■ **WHAT THE TASK ASKS**: Reproduce each entry below verbatim.

■ **MATERIAL SUPPLIED**:
==================================================
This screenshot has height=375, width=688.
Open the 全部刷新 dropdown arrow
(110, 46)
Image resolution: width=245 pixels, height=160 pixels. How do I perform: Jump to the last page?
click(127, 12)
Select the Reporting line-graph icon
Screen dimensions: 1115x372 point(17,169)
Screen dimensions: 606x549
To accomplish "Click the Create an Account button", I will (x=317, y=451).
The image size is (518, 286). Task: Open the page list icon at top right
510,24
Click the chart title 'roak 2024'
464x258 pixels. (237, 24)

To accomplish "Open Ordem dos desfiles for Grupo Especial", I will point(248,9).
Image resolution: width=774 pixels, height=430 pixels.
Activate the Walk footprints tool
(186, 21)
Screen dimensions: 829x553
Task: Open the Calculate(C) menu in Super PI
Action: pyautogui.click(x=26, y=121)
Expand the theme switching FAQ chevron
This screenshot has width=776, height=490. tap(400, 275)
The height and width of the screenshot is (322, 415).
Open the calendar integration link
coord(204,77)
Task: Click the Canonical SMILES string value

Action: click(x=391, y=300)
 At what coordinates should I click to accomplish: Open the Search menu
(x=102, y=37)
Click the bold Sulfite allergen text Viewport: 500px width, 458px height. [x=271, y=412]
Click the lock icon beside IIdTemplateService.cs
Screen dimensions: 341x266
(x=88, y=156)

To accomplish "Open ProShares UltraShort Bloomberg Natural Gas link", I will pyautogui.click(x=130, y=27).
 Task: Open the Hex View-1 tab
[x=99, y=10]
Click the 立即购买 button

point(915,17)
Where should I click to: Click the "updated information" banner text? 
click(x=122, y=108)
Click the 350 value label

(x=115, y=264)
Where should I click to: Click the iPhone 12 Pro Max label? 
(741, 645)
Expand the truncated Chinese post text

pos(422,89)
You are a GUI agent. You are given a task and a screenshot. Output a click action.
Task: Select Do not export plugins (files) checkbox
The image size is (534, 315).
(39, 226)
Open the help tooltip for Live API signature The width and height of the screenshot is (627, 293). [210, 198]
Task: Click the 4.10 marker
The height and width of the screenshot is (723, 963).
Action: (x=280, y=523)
==================================================
■ **YOUR SOLUTION**:
This screenshot has height=375, width=688.
Open the 全部刷新 dropdown arrow
(110, 46)
Image resolution: width=245 pixels, height=160 pixels. How do I perform: Jump to the last page?
click(127, 12)
Select the Reporting line-graph icon
Screen dimensions: 1115x372 point(17,169)
Screen dimensions: 606x549
To accomplish "Click the Create an Account button", I will (x=317, y=451).
The image size is (518, 286). Task: Open the page list icon at top right
510,24
Click the chart title 'roak 2024'
464x258 pixels. (237, 24)

To accomplish "Open Ordem dos desfiles for Grupo Especial", I will point(248,9).
Image resolution: width=774 pixels, height=430 pixels.
Activate the Walk footprints tool
(186, 21)
Screen dimensions: 829x553
Task: Open the Calculate(C) menu in Super PI
Action: pyautogui.click(x=26, y=121)
Expand the theme switching FAQ chevron
This screenshot has width=776, height=490. tap(400, 275)
The height and width of the screenshot is (322, 415).
Open the calendar integration link
coord(204,77)
Task: Click the Canonical SMILES string value

Action: click(x=391, y=300)
 At what coordinates should I click to accomplish: Open the Search menu
(x=102, y=37)
Click the bold Sulfite allergen text Viewport: 500px width, 458px height. [x=271, y=412]
Click the lock icon beside IIdTemplateService.cs
Screen dimensions: 341x266
(x=88, y=156)

To accomplish "Open ProShares UltraShort Bloomberg Natural Gas link", I will pyautogui.click(x=130, y=27).
 Task: Open the Hex View-1 tab
[x=99, y=10]
Click the 立即购买 button

point(915,17)
Where should I click to: Click the "updated information" banner text? 
click(x=122, y=108)
Click the 350 value label

(x=115, y=264)
Where should I click to: Click the iPhone 12 Pro Max label? 
(741, 645)
Expand the truncated Chinese post text

pos(422,89)
You are a GUI agent. You are given a task and a screenshot. Output a click action.
Task: Select Do not export plugins (files) checkbox
The image size is (534, 315).
(39, 226)
Open the help tooltip for Live API signature The width and height of the screenshot is (627, 293). [210, 198]
Task: Click the 4.10 marker
The height and width of the screenshot is (723, 963).
Action: (x=280, y=523)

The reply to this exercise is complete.